Martyrs’ day reminds us that the sacrifices by our soldiers and civilians cannot be wasted by our misdeeds and weaknesses elsewhere. It was, perhaps, for this reason that the chief of army staff used the occasion to convey some meaningful and nuanced messages. His categorical support for democracy was reassuring, especially at a time when the civilian government is shaky and Prime Minister Yousaf Raza Gilani is fighting a political battle of survival against a court judgment. Despite the shabby state of affairs, international and domestic conditions have restrained the army from taking power directly. Politically, for the army, taking power again makes little sense as the country is becoming increasingly ungovernable and full of risks for it. Although many people feel frustrated with poor governance and yearn for a return to military rule, the army may think otherwise given its own political interests.
General Kayani also remarked that all institutions should remain within their constitutional limits. This was significant and ironic, considering how the army had crossed constitutional red lines on several occasions in the past. Staying within boundaries applies to all institutions including the judiciary. In its sincere effort in trying to get rid of the corrupt and rent-seeking practices of certain politicians and bureaucrats, the judiciary, at times, tends to usurp the powers of the executive. Clearly, the status of the higher judiciary gives it a certain amount of immunity.
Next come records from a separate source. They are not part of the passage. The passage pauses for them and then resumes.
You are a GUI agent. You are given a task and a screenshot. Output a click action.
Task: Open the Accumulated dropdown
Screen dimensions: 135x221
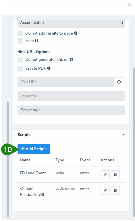71,23
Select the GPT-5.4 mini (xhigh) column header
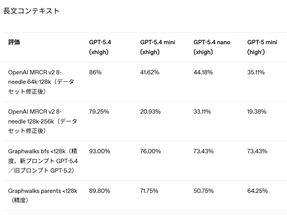This screenshot has width=287, height=215. pyautogui.click(x=158, y=47)
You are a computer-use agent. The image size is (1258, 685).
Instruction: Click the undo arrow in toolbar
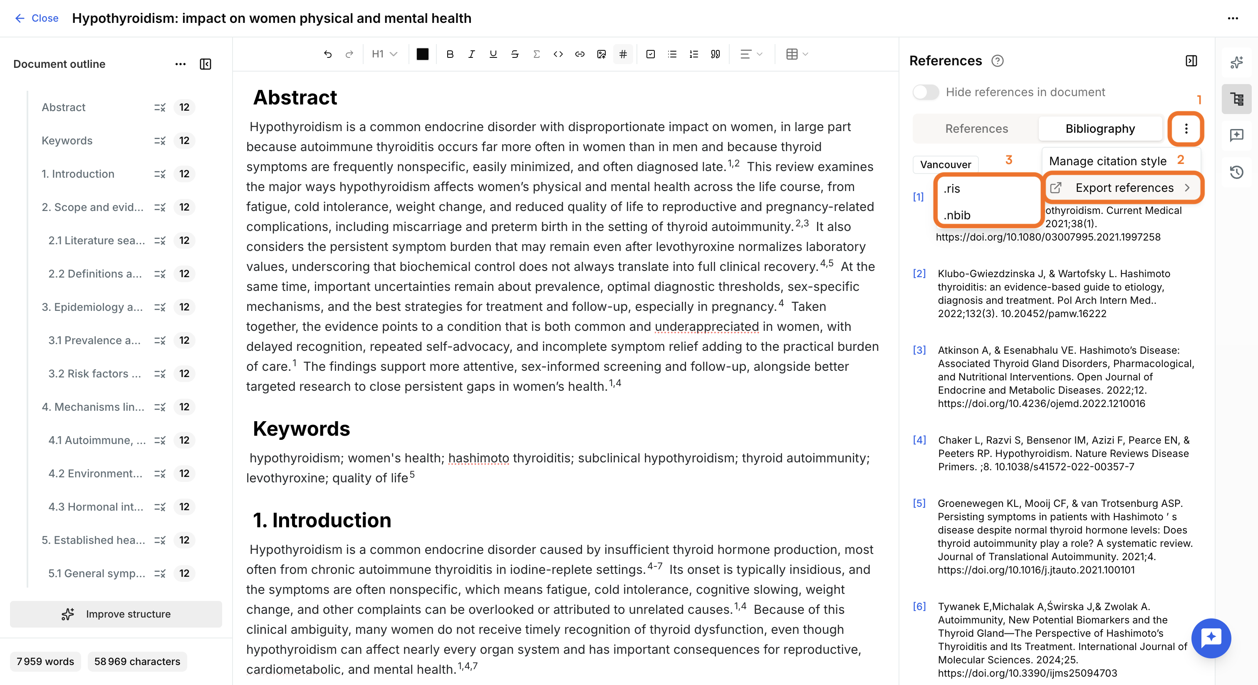328,54
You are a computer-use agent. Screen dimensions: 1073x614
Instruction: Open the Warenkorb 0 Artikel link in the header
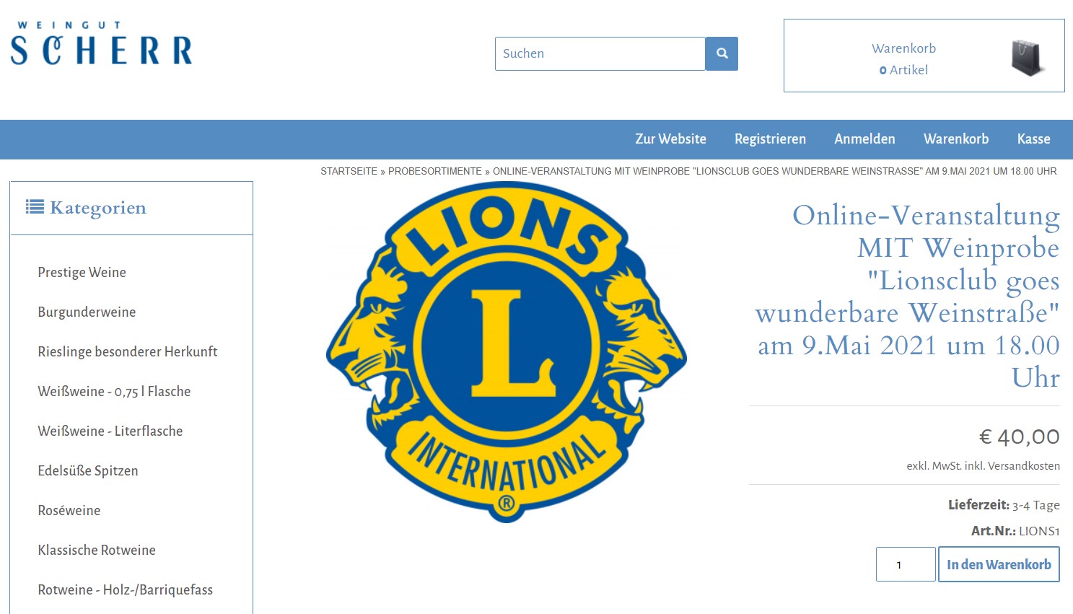[x=903, y=59]
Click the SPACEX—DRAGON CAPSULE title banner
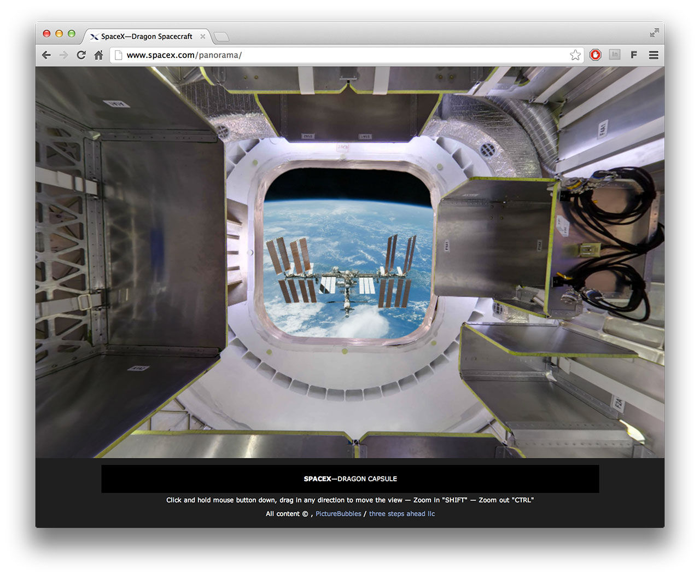The height and width of the screenshot is (577, 700). point(350,479)
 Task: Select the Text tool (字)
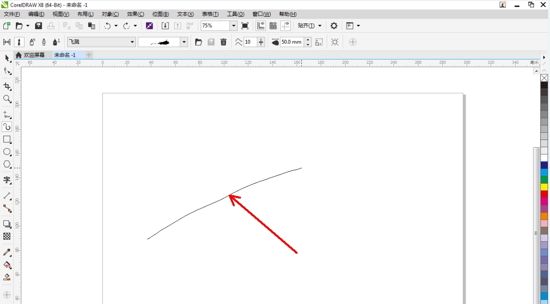pyautogui.click(x=7, y=180)
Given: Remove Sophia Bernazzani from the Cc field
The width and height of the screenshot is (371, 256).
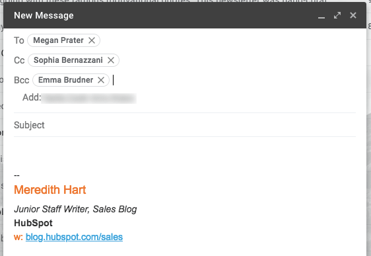Looking at the screenshot, I should pyautogui.click(x=111, y=60).
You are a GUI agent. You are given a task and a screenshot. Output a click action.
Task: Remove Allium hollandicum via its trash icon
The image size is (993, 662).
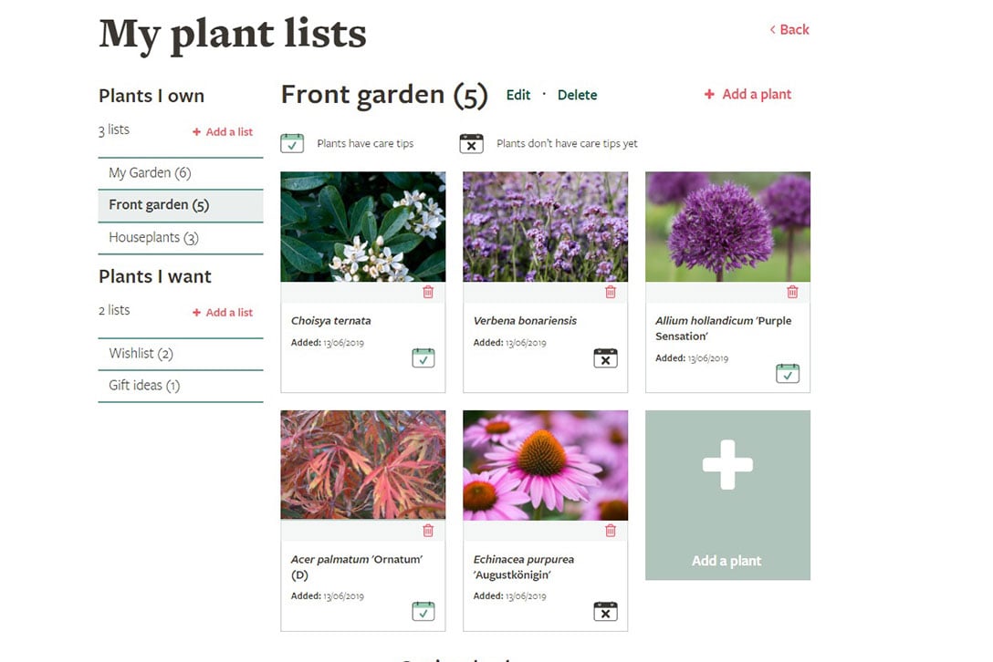point(792,293)
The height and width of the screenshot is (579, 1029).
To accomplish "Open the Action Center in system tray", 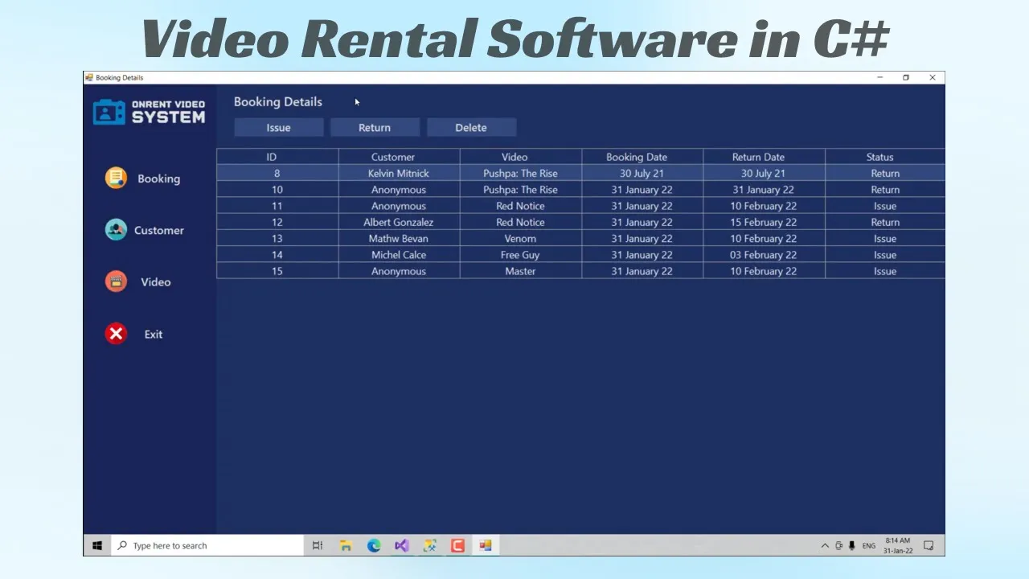I will tap(928, 545).
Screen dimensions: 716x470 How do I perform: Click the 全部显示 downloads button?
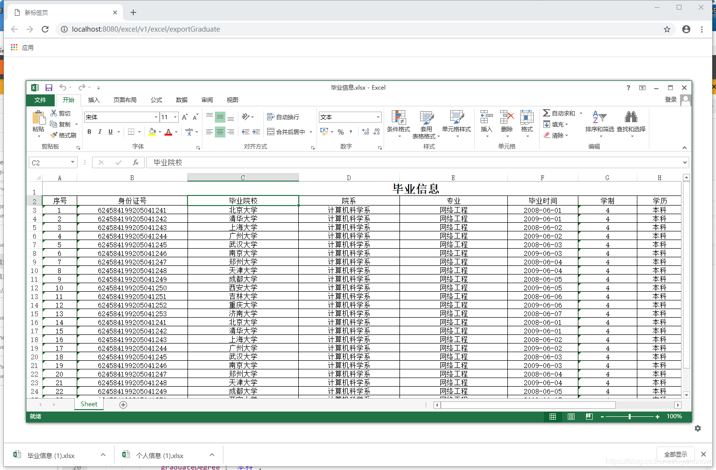point(676,454)
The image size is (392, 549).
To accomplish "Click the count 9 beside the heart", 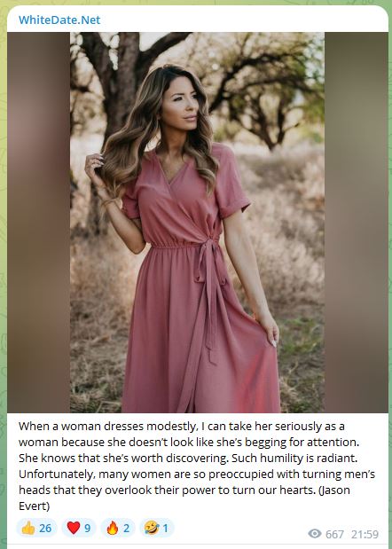I will [88, 528].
But when it goes too far to impose its authority in every field of the executive it could, inadvertently, and even in good faith, abuse our democratic system. All institutions need to calibrate their actions within their constitutional mandate or they risk creating an impression that they believe that ends justify the means. On the contrary, ends and means should both be within the ambit of the law.
Pakistan’s central issue revolves around accountability and balance of power within institutions. By repeatedly engaging in corruption, failing to provide even the basics of governance and avoiding accountability, the government has brought out the worst in our individual leaders and institutions. Politicians are elected to lead and to stand for the rule of law. The executive’s dismal performance has meant an abject failure of leadership. There is no respect for the social contract that is supposed to exist between the state and the individual. Political parties are being used to keep their leaders in power instead of solving the country’s problems. There is a need to call the whole system back to some sort of order.
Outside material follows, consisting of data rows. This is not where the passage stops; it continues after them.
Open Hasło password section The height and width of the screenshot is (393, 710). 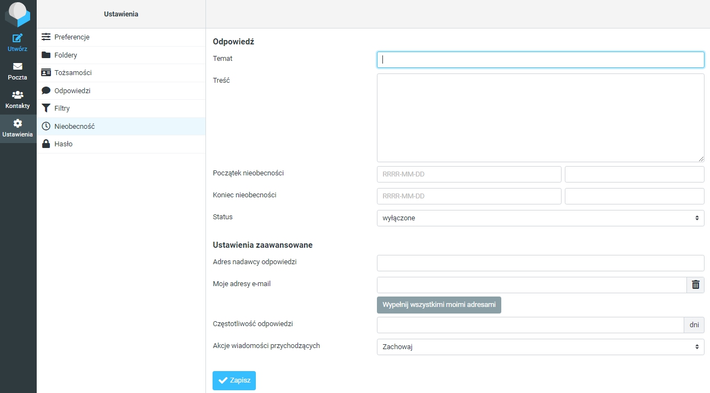click(64, 144)
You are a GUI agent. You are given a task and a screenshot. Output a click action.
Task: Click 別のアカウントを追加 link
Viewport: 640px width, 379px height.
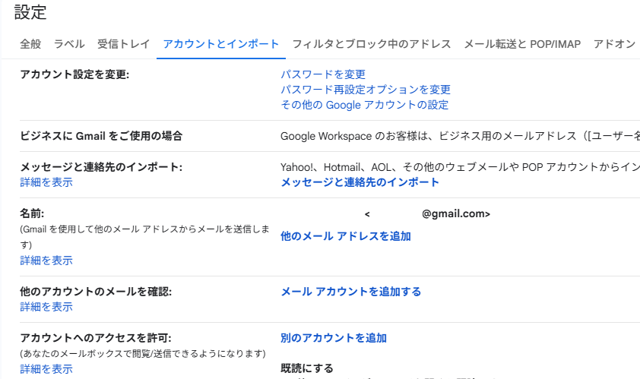tap(334, 338)
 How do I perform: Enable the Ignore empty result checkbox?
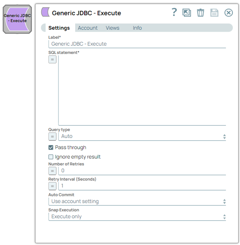51,157
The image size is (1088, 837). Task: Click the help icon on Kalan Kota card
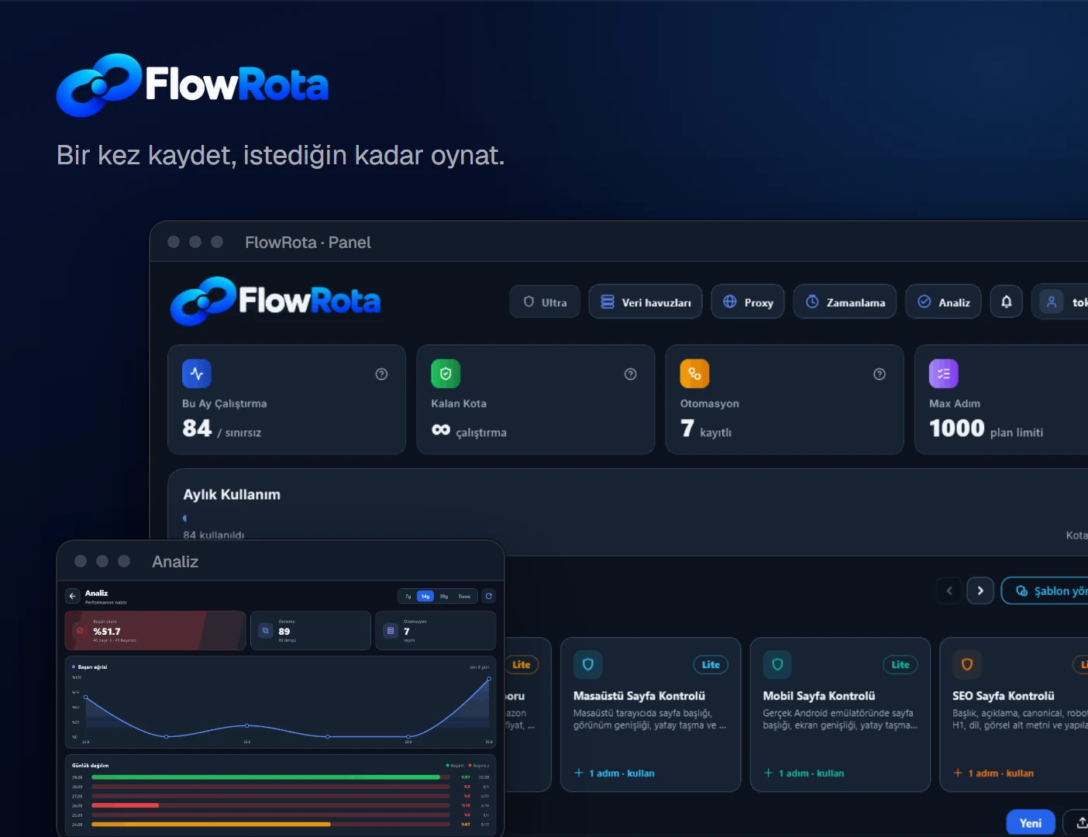(x=631, y=374)
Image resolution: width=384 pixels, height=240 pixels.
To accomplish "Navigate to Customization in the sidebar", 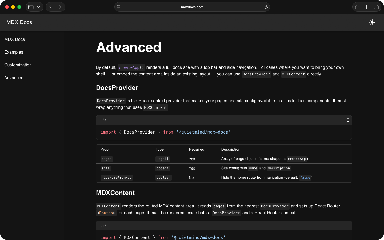I will tap(18, 65).
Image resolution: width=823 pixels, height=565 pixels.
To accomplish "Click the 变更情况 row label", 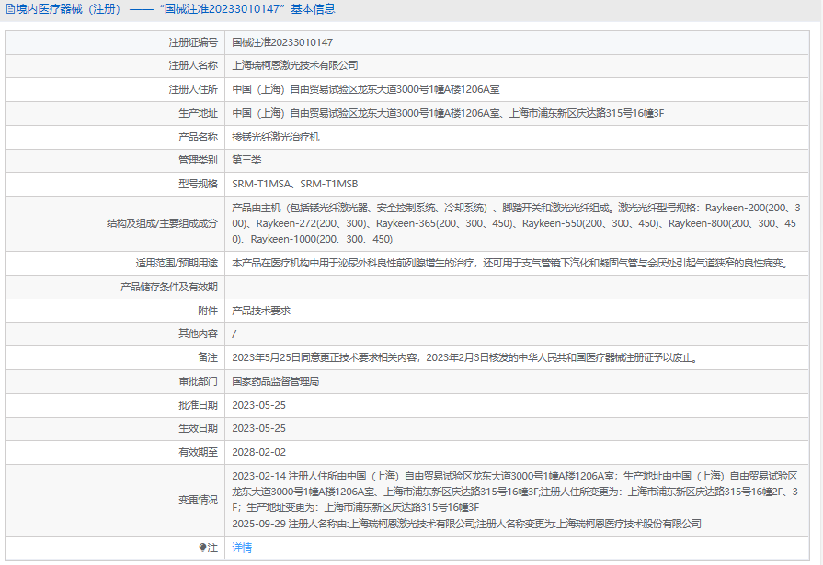I will [198, 500].
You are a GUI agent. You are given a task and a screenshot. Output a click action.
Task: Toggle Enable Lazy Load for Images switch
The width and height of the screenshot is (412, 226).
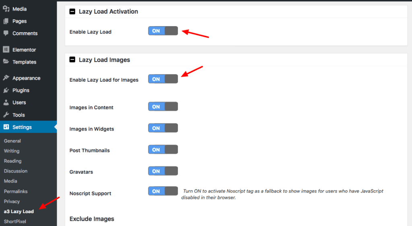163,79
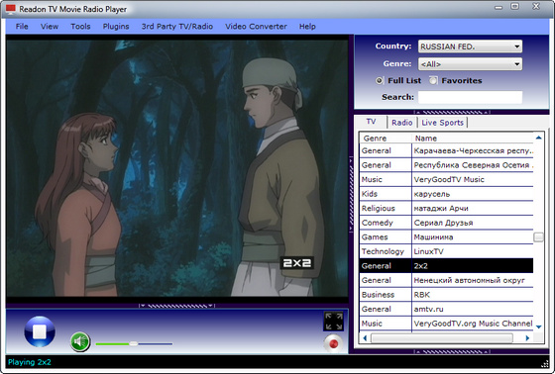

The question then arises: is the opposition party, the PML-N, capable of providing an alternative political and strategic paradigm? Or, can Imran Khan harness a movement to build Pakistan anew? At this time, Imran has constructed a platform that touches many populist buttons and has developed a fairly impressive following. He has been staying out of elections and is advising the PML-N and other political parties to resign from parliament. This move could have unintended consequences. Launching anti-government demonstrations in the form of public rallies against the government is an acceptable practice even in mature democracies but operating outside the loop could undermine the very system that Imran himself would need if and when he came to power. He is a rejectionist and is justified in his opposition to politics that is hierarchical and restricted to certain families. But besides projecting the ugly side of opponents, it is important that he looks at the broader picture, works toward institutional balance and harnesses forces that can tackle major issues confronting the country. In short, only that party which reinvents Pakistan for the 21st century will succeed. For this, it must develop a working consensus among major institutions and harness the forces of modernisation. Clearly, it is democracy’s moment that our leaders have to seize and build on. The consequences of failure could be horrendous, leading to anarchy and the country ending up with some form of authoritarian religious or military regime.
Published in The Express Tribune, May 8th, 2012.